* [Prompt]: Copy out the lines below verbatim, all of them, in their original order.

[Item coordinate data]

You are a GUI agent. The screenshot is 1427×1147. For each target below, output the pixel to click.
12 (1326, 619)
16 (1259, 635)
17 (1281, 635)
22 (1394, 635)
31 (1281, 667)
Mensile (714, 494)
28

* [Exercise result]:
You are a GUI agent. The screenshot is 1427×1147. For each target below, output the pixel to click.
12 (1326, 619)
16 (1259, 635)
17 (1281, 635)
22 (1394, 635)
31 (1281, 667)
Mensile (714, 494)
28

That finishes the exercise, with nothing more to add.